金子みすゞの詩に「私と小鳥と鈴と」というのがあります。「私は両手をひろげても、お空をちっとも飛べないが、飛べない小鳥は私のやうに、地面を速くは走れない。私がからだをゆすってみても、きれいな音は出ないけれど、あの鳴る鈴はわたしのやうに、たくさんの唄は知らないよ。鈴と小鳥と、それから私、みんなちがって、みんないい」。わたしたち人間は、鳥でないのに飛んでみようとしたり、鈴でないのに音を出そうとしたりします。わたしたち人間だけが、必死に自分以外の何ものかになろうとしているのではないでしょうか。しかし、そもそもわたしたちがなろうとしている自分とは何でしょうか。「わたしは○○です」といえるものは、果たしてわたしでしょうか。親子との関係では、親であったり子であったり、兄弟との関係では、兄であったり弟であったり、会社では上司であったり部下であったり、学校では教師であったり生徒であったり、教会では信徒であったり司祭であったり、ペットとでは飼い主とペットであったり、それらはいずれも関係性の中でのみ成り立っているわたしに過ぎません。しかし、わたしたちはそのような自分の立場にこだわり続けているのです。それらは確かにわたしの一部でしょうが、それがなくなったら、わたしはわたしでなくなるわけではありません。

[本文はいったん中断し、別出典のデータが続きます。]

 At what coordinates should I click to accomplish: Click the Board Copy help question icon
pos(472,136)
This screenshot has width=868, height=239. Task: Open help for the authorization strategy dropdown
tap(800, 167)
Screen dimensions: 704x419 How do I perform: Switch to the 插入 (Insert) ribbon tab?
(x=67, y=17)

それでは、もっと根本的な意味で自分とは何でしょうか。名前でしょうか。役職でしょうか。肉体でしょうか。魂でしょうか。キリスト教では魂ということにこだわりますが、この魂が自分でしょうか。実は誰もわからないのです。何もわからない自分が一生懸命、自分でない何ものかになりたがっているとしたら、こんなに滑稽なことはありません。自分など、本当はあるようでもないし、ないようでもないし、何ものでもありません。あるんだかないんだかわからないのに、何か確固としたものが「ある」ように思い込んで、執着している。そして、その何ものかになろうとして、必死で努力し、自分探しを続けています。イエスさまは、あなたは自分のことを何ものかのように思い込んで生きているけれど、一度それを手放してみなさいといわれているのではないでしょうか。そうすれば、どちらが上座に座るとか、どちらが偉いとか、どちらが優秀だとかいったことはどうでもよくなるはずです。

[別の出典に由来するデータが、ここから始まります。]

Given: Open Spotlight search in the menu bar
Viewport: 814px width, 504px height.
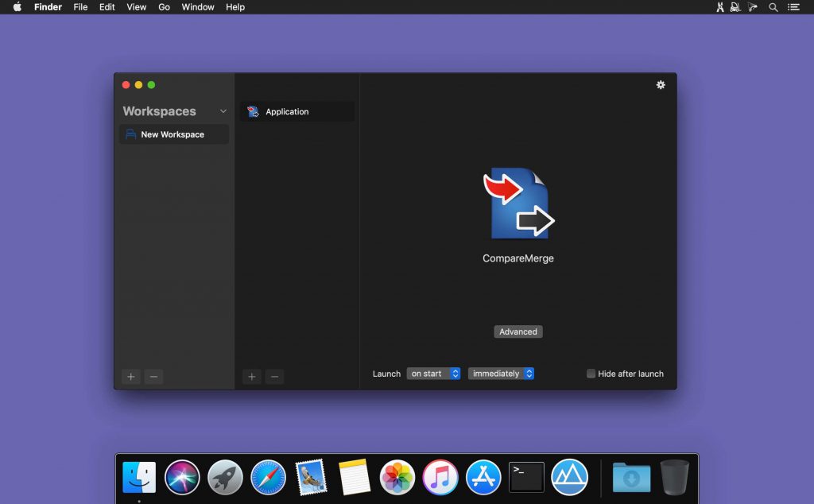Looking at the screenshot, I should coord(773,7).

わたしの部屋に「赤い実がなる木に、赤い実がなった。木の満足」という言葉が掛けられています。当たり前のことなのですが、この当たり前のことができないのがわたしたち人間です。謙遜ということを、わざわざいわなければわからないほど、人間は他の動植物より愚かなのです。「謙遜は真理である」といわれます。つまり、ありのまま、小鳥は小鳥、鈴は鈴、わたしはわたしということなのではないでしょうか。そのことがわからないのが人間ということになります。ある人の言葉に、「わたしは神さまのお使いになるほうきです。神さまはわたしをお使いになり、使われた後、わたしをドアの後ろにお置きになりました」というのがあります。神さまがほうきを使っておられるときに、ほうきは立派な働きをしています。しかし、掃除が終わったら、誰も振り向きもしないドアの後ろ、ほうきが普段置かれている暗い所に直されるということです。そして、そのことについて、ほうきは文句をいいません。この当たり前のことがわからないのが、わたしたち人間です。わたしは神父だとか、わたしは社長だとか、わたしは責任者だとか、そんなことに何の意味があるのでしょう。イエスさまがどうしてこんなわかりにくいたとえを話されたのか考えると、そこまでいわなければわからないほどわたしたち人間は愚かであるということなのでしょう。わたしは神さまのほうきです。どうぞ神さまのお仕事のためにお使いください。お仕事が終わったら、どうぞ隅っこに直してください。これを召命というのです。自分が何ものかになることが召命ではありません。神さまの前での真実のわたしが見えて、わたしがわたしがいるところに置かれる、それが召命なのです。
9月7日分はお休みさせていただきます。